-------- Dataset content --------

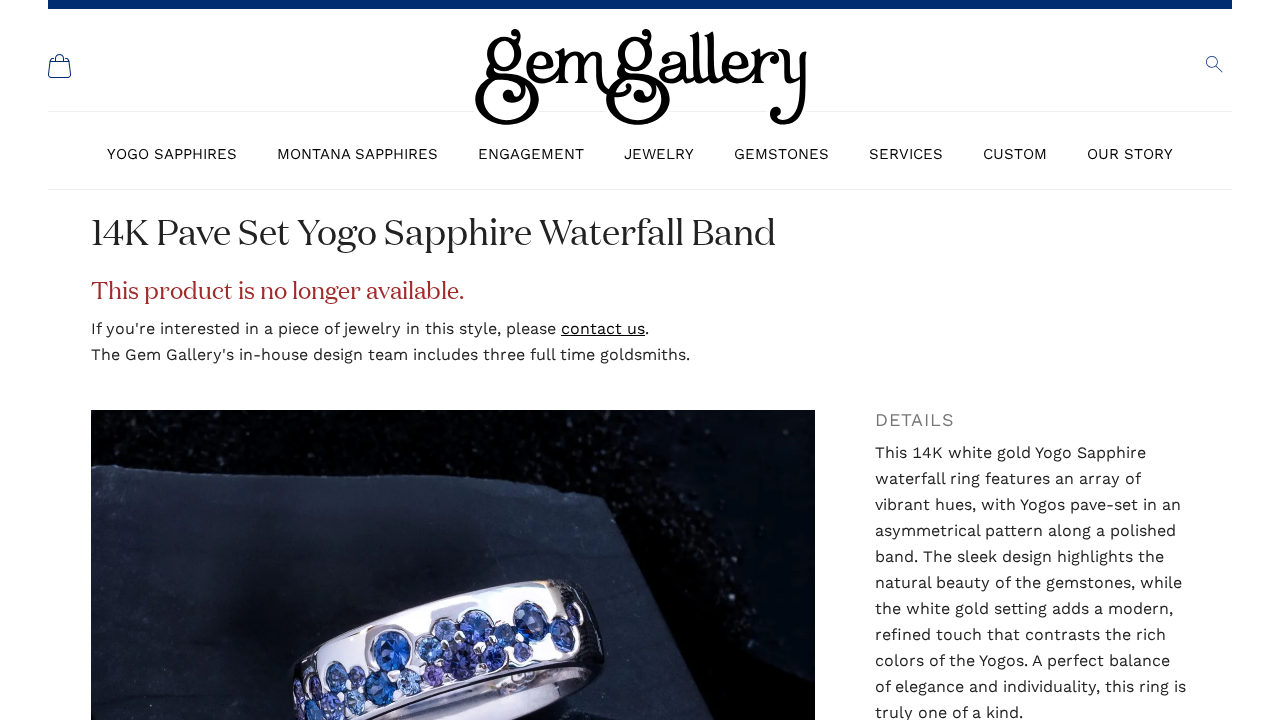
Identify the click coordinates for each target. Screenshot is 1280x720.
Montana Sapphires (357, 154)
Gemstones (781, 154)
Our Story (1130, 154)
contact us (603, 328)
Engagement (531, 154)
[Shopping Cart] (60, 66)
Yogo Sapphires (172, 154)
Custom (1015, 154)
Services (906, 154)
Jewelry (659, 154)
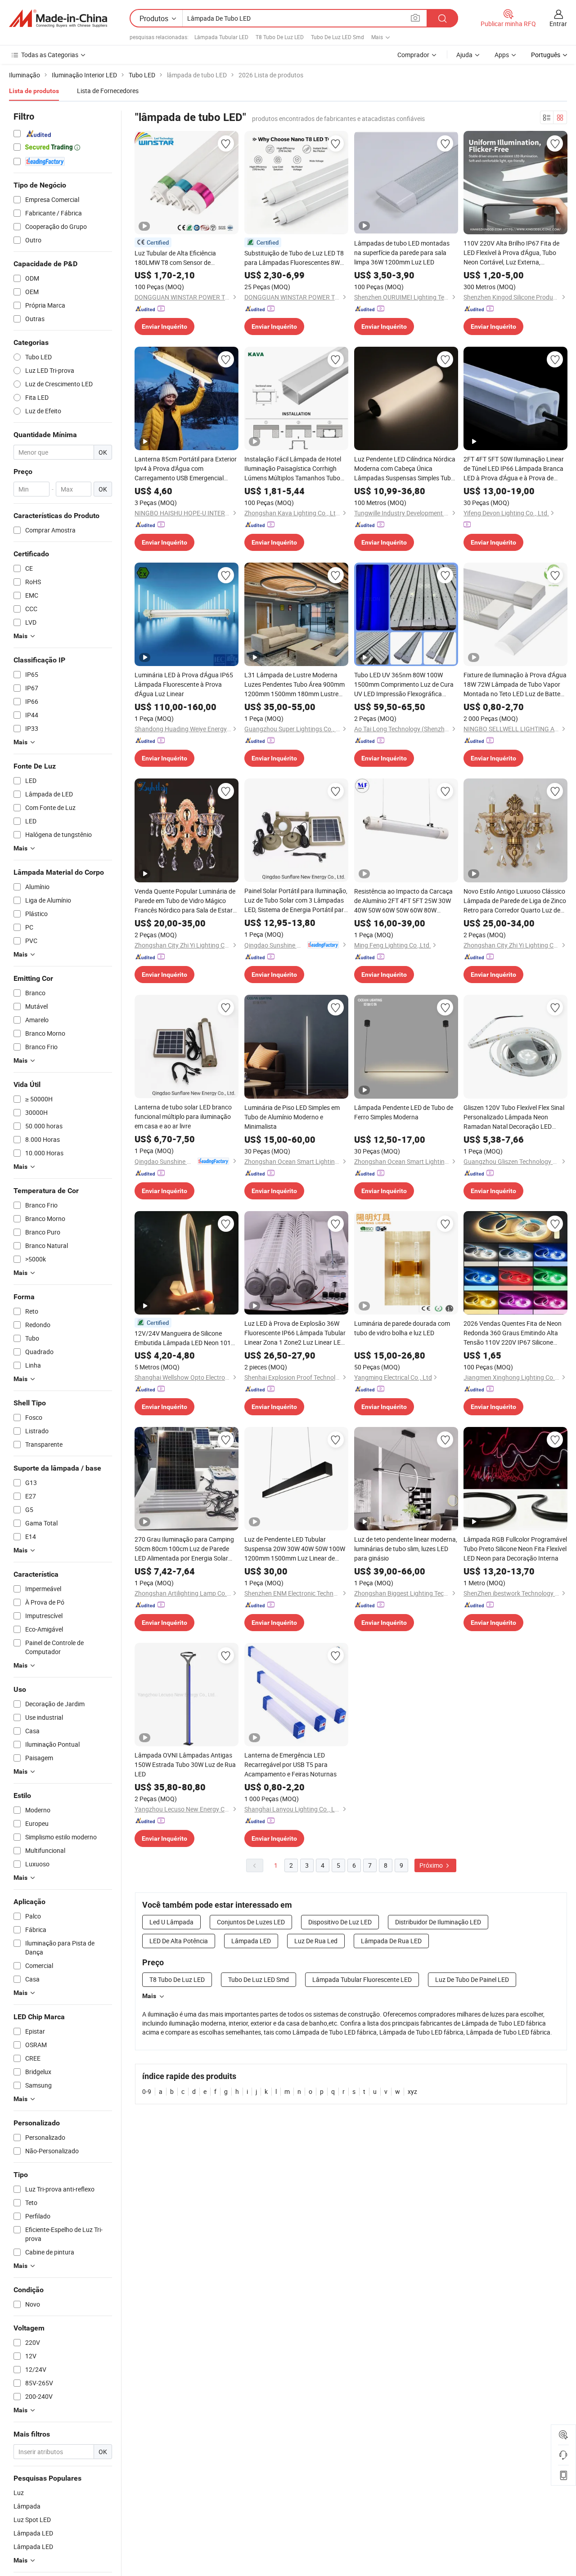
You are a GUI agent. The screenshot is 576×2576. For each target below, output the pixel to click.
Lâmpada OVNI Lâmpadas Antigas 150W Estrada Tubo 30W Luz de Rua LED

--------

Task directions
Without any pictures, return the entries exactly as given.

Solution below
Identify the click coordinates for each target. Screenshot is 1280x720.
Montana Sapphires (357, 154)
Gemstones (781, 154)
Our Story (1130, 154)
contact us (603, 328)
Engagement (531, 154)
[Shopping Cart] (60, 66)
Yogo Sapphires (172, 154)
Custom (1015, 154)
Services (906, 154)
Jewelry (659, 154)
You are a GUI agent. The screenshot is 576×2576. For each target below, output the pixel to click.
Lâmpada OVNI Lâmpadas Antigas 150W Estrada Tubo 30W Luz de Rua LED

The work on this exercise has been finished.